WASHINGTON, Jan. 14, 2008 - While it still may be years away, military medical officials hope to one day place a sensor on every troop that would measure a blast’s impact and alert a combat medic to the possibility of a brain injury. The latest fielding of helmets fitted with blast sensors to troops deploying to combat could be the first step to gathering the data to support that technology, Michael J. Leggieri Jr., deputy coordinator for DoD’s Blast Injury Research Program Coordinating Office, said.
Brigades from the 101st Airborne and the 4th Infantry divisions will wear helmets fitted with sensors throughout their deployments to Afghanistan and Iraq, respectively. The sensors will record routine impact data, as well as any blasts, or ‘‘events,” to which the soldiers are exposed.

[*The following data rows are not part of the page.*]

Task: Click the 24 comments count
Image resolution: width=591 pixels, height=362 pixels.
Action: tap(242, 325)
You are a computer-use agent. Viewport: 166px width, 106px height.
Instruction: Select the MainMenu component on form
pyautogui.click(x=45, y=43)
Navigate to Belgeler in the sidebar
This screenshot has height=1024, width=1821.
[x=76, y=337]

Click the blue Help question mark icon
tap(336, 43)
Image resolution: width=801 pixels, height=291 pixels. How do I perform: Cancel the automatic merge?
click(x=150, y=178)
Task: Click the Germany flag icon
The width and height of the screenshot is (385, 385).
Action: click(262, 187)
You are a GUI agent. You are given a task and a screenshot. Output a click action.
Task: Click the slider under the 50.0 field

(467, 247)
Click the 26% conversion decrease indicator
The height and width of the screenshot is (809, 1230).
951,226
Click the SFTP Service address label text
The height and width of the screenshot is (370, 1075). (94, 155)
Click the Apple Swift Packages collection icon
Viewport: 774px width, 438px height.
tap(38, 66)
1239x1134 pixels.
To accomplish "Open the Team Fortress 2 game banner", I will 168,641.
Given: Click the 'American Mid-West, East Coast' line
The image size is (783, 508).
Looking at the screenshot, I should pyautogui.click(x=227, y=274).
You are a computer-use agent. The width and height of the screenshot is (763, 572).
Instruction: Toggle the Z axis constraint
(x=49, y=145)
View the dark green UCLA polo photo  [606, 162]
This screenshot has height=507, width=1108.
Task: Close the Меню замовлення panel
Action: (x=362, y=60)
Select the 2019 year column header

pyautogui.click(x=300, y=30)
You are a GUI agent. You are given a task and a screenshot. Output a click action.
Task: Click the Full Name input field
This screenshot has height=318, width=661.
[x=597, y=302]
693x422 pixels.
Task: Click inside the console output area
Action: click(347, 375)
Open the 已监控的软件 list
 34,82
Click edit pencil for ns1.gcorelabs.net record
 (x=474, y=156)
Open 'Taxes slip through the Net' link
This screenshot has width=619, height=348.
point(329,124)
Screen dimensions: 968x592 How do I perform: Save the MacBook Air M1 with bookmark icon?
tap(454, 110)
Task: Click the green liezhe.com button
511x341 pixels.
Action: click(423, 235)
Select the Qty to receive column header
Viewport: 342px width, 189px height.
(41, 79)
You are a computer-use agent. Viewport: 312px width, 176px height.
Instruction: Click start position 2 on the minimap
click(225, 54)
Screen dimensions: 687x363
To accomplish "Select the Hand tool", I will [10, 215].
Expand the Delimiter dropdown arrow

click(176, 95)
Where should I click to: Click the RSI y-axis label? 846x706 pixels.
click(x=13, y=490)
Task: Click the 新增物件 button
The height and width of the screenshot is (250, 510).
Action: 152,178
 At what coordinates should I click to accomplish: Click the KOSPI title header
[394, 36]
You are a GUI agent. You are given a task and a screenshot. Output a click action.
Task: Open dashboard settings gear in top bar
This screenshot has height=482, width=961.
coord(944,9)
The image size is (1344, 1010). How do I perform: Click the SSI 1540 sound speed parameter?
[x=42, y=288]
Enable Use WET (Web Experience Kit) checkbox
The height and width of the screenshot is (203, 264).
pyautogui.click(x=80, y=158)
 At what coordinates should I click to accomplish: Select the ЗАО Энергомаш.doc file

Leggieri is quick to point out that at this stage, however, the data will not be used in diagnosing or treating Soldiers. Still in its infancy, the technology’s first hurtle will be to prove that a sensor reading can be matched to an event, he said.
‘‘We need to figure out if we can actually, with some confidence, say that ‘Yes, these data are representative of an ... event.’ We don’t know that yet,” he explained.The sensor data will be recorded along with other operational data that is typically gathered after an event such as a bomb explosion. That data is entered into an intelligence database with the National Ground Intelligence Center that already is in use in the field. At the same time, if an injury occurred, patient data is recorded in a trauma registry also already in place.The two databases are kept separate, Leggieri said.
‘‘These helmet sensors, they are not medical devices. The data that they record are not medical data. So you can’t take, and we won’t allow anyone to take, the raw sensor data and make any kinds of decisions about medical treatment, or injuries or anything else,” Leggieri said. But, first things first, Leggieri said. What makes this project valuable, he explained, is that researchers will be able to gather actual impact data from soldiers in combat, as opposed to research conducted in a laboratory.
‘‘Right now we are getting an understanding of what happens out there — what kinds of impacts are the soldiers seeing — trying to understand that first, and then linking it to resulting injuries,” he said.